Advice on how to structure Dask computation

I’m running a computation that is shared between a local machine and a Slurm cluster.

On the local machine I run:

  1. start a dask client to the SLURMCluster
  2. a for loop generates a set of data vectors of length N from a very long time-series of length T every 200 or so days. T>>N.
  3. As soon as a data vector for a time t is ready, a function that uses the data vectors is submitted to the client
  4. After all the functions are submitted a gather call is made and the output data is retrieved to the local machine.
  5. The output data (which is large) from different functions is then further processed to generate the final results.

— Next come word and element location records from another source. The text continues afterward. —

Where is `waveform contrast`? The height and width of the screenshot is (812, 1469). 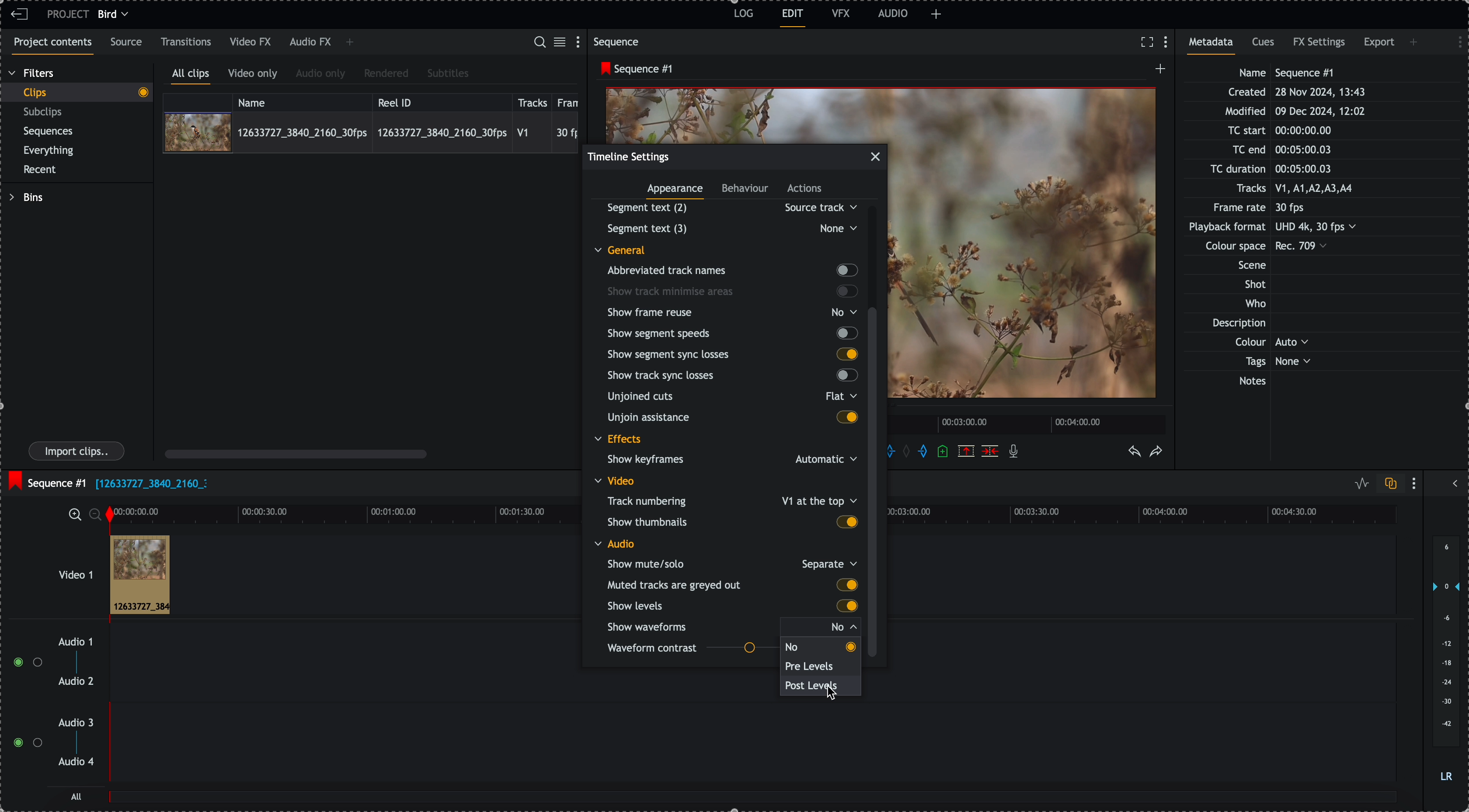
waveform contrast is located at coordinates (691, 650). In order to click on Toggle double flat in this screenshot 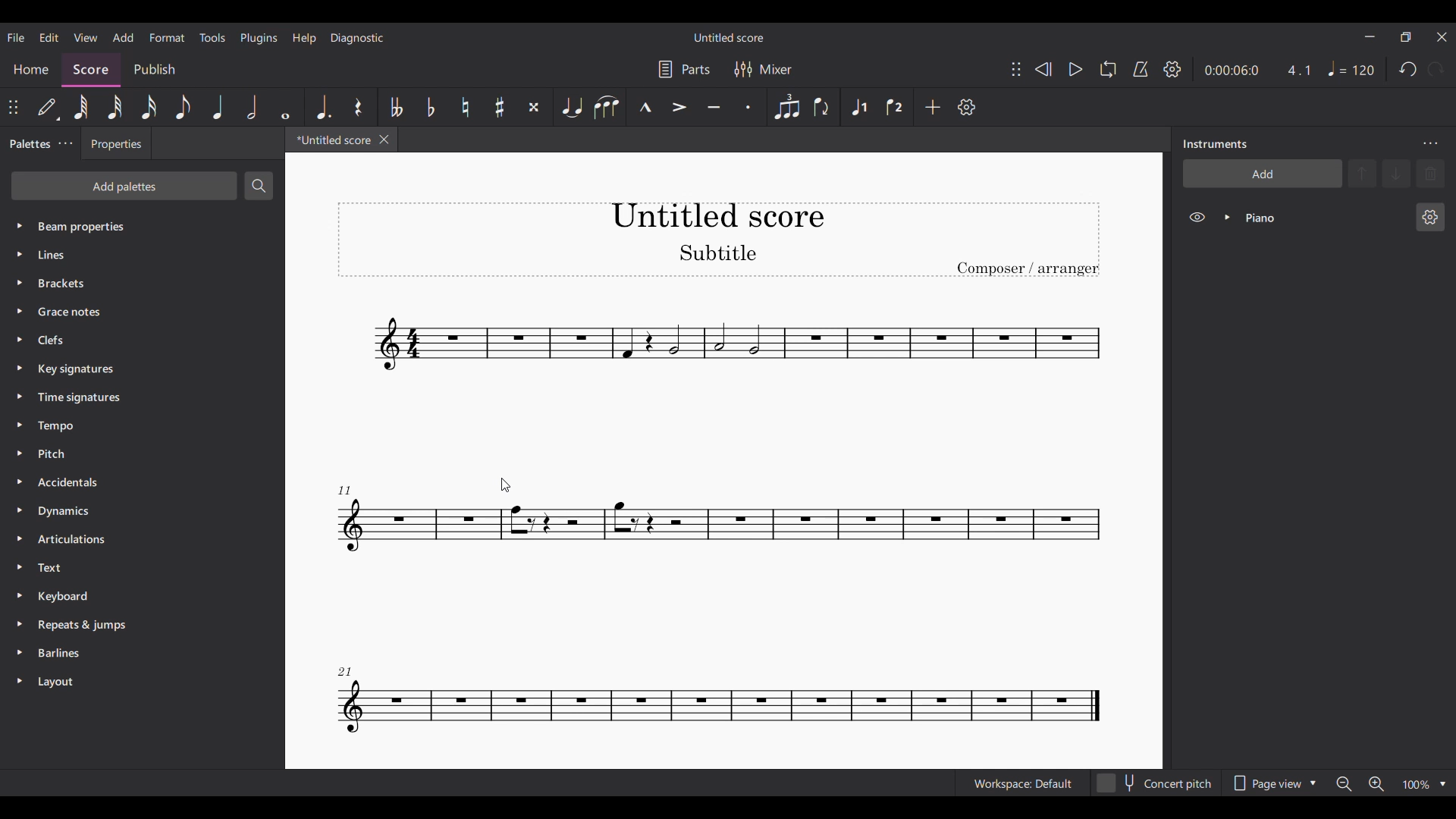, I will do `click(396, 107)`.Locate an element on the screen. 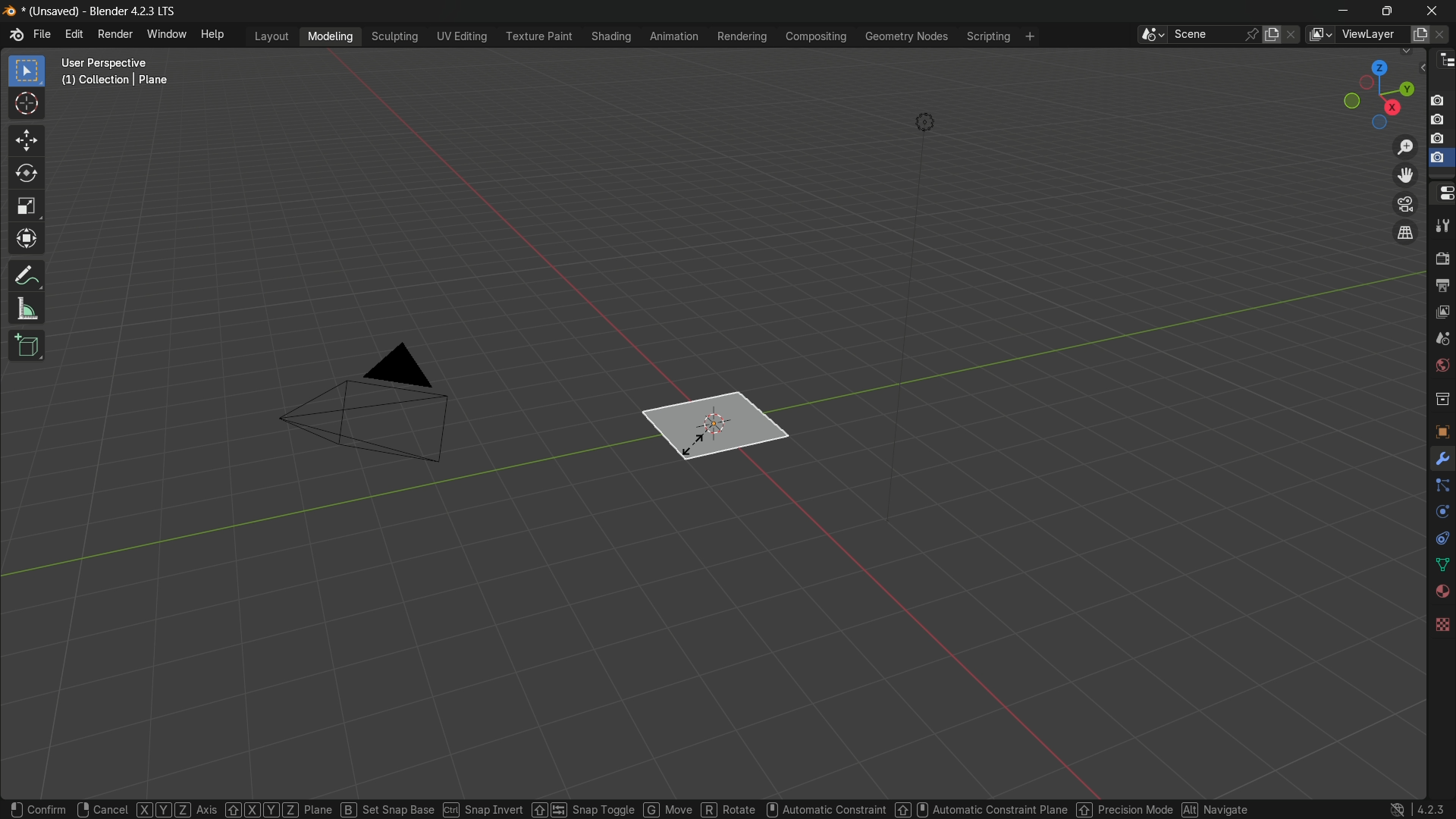  light is located at coordinates (925, 121).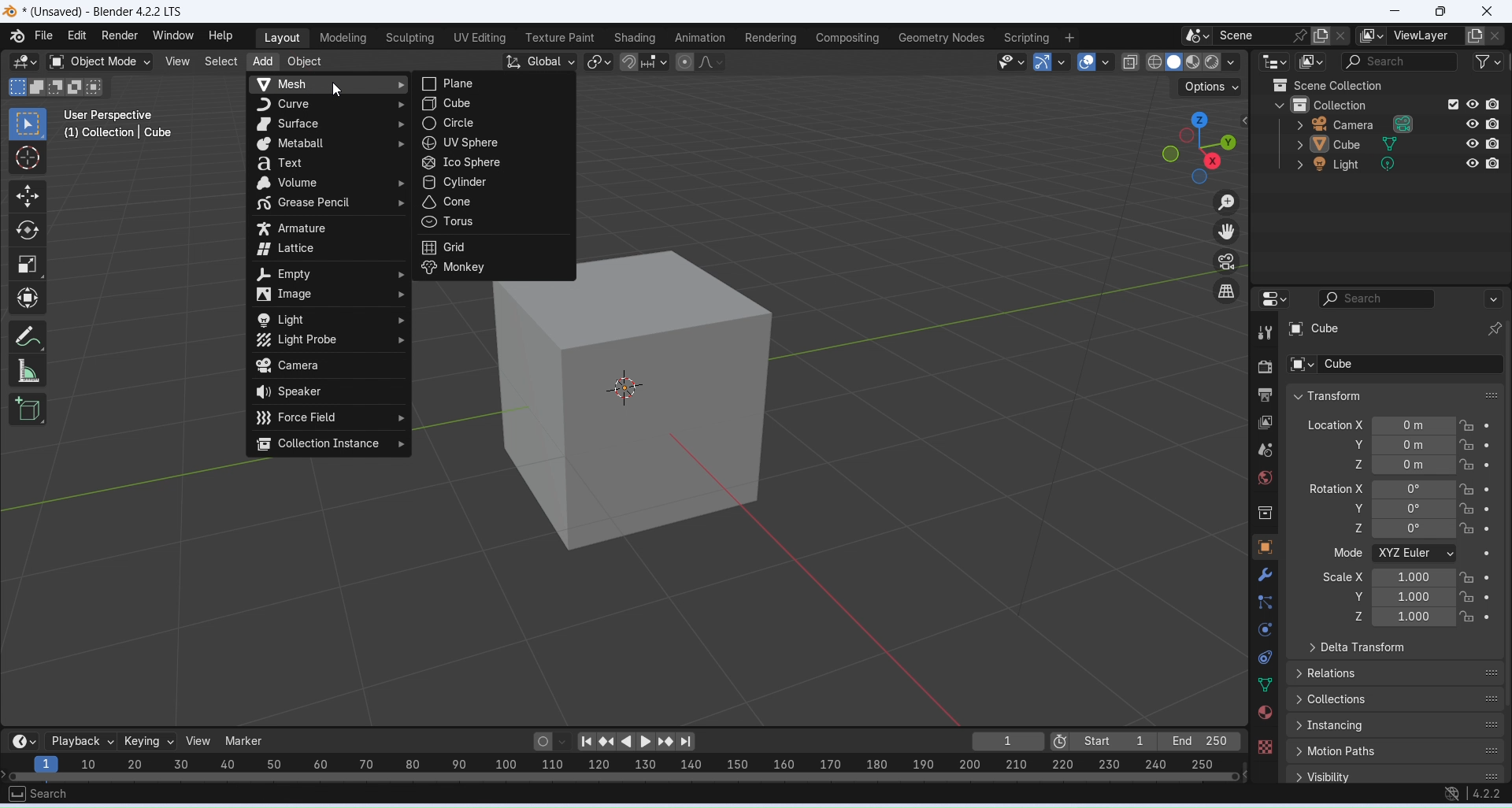  I want to click on Sculpting, so click(408, 39).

Step 4 takes a long time. What is a smarter/more efficient way of doing this? Is this a case where an Actor would help? All I want is to retrieve the final results.

Many thanks for any advice!

Hi @liberabaci,

Could this part of the code run on the Worker? How is stored you time-series?

Just to be clear, using Client.submit in a for loop?

Do you need the entire results to process it? Could you process it batch by batch?

A few possibilities I see, depending on your workflow constraints

  • Use as_completed structure: Futures — Dask documentation, this would allow you to gather data as soon as it is processed.
  • Process results directly on the Dask cluster, and not on Client side.

Could you detail a bit more your workflow with some code snippets?

Hi @guillaumeeb,

The main for loop could be run on a worker but why would that provide an advantage? I’m actually asking because that is unclear to me. To do so, would I just run the main loop in a function and just call client.submit? The data is stored in an hdf.

Yes

That’s the part that’s unclear to me. Is this done by getting a worker to call client.submit?

Yes. I’m working on adding a simplified example.

Many thanks for your help!

Couldn’t you load all the data on Workers, using read_hdf from Dask Array, and then work with it? I was not meaning running a for loop, but reading data in a distributed way.

Nope, by submitting another function that takes into input a Future of a previous submit call. But you could also use Delayed API.

hi @guillaumeeb

Thanks for your response. I think the Delayed API or passing the last computation to a function and submitting it will be the solution to my issue. That said I tried running the following code to test my understanding:

import numpy
import os
from dask import delayed
client_obj = start_dask(num_workers=5)
@delayed
def make_random_data(num_data_points):
    return numpy.random.normal(loc=2.0, scale=1.0, size=num_data_points)
@delayed
def process(data_list):
    final_val = 0.0
    for data_obj in data_list:
        final_val += numpy.sum(data_obj)
    return final_val

if with_client_submit:

    data_list = []
    for idx in range(100):
        obj = client_obj.submit(make_random_data, 10)
        data_list.append(obj)

    obj = client_obj.submit(process, data_list)
    result = client_obj.gather(obj)
    print('l46', result.compute(), len(data_list))

else:
    data_list = []
    for idx in range(100):
        obj = delayed(make_random_data)(10)
        data_list.append(obj)

    result = delayed(process)(data_list)
    print('l60', result.compute(), len(data_list))

Whether I run with with_client_submit=1 or 0 I get the same result however when I look at the dashboard I see this difference:

with_client_submit=1
I get 1 make_random_data job and 1 process job


with_client_submit=0
I get 100 make_random_data jobs and 1 process job

Why do I only see 1 make_random_data job in the first case?
len(data_list) = 100 for both cases.

Two things:

  • First, you shouldn’t mix Delayed and Future that ways, i.e. do not submit Delayed function, and then call result.compute() after gather(). You can work with Delayed and Future, but it is not advised to submit delayed call which won’t be resolve until a compute call. So just remove the delayed decorator on the functions. Moreover you are also using the delayed() function on the second part, which makes a double Delayed call also.
  • For your problem, the thing is that Dask considers functions as pure by default, which means the same function with the same arguments will always return the same result. So in your case, since you are calling 100 times the same function and the same arg, it will just be executed once. This does not happen with Delayed probably because the 100 calls are sent at once to the Scheduler.

You can use

obj = client.submit(make_random_data, 10, pure=False)

To force function re-evaluation 100 times.

All clear. Thanks so much for the guidance.

1 Like

Hi @guillaumeeb,

I’ve gotten both approaches to work for me. Is there any difference in the way the jobs/memory are handled between using the delayed api or submitting a final function which takes in as arguments a set of futures? Many thanks again for your help.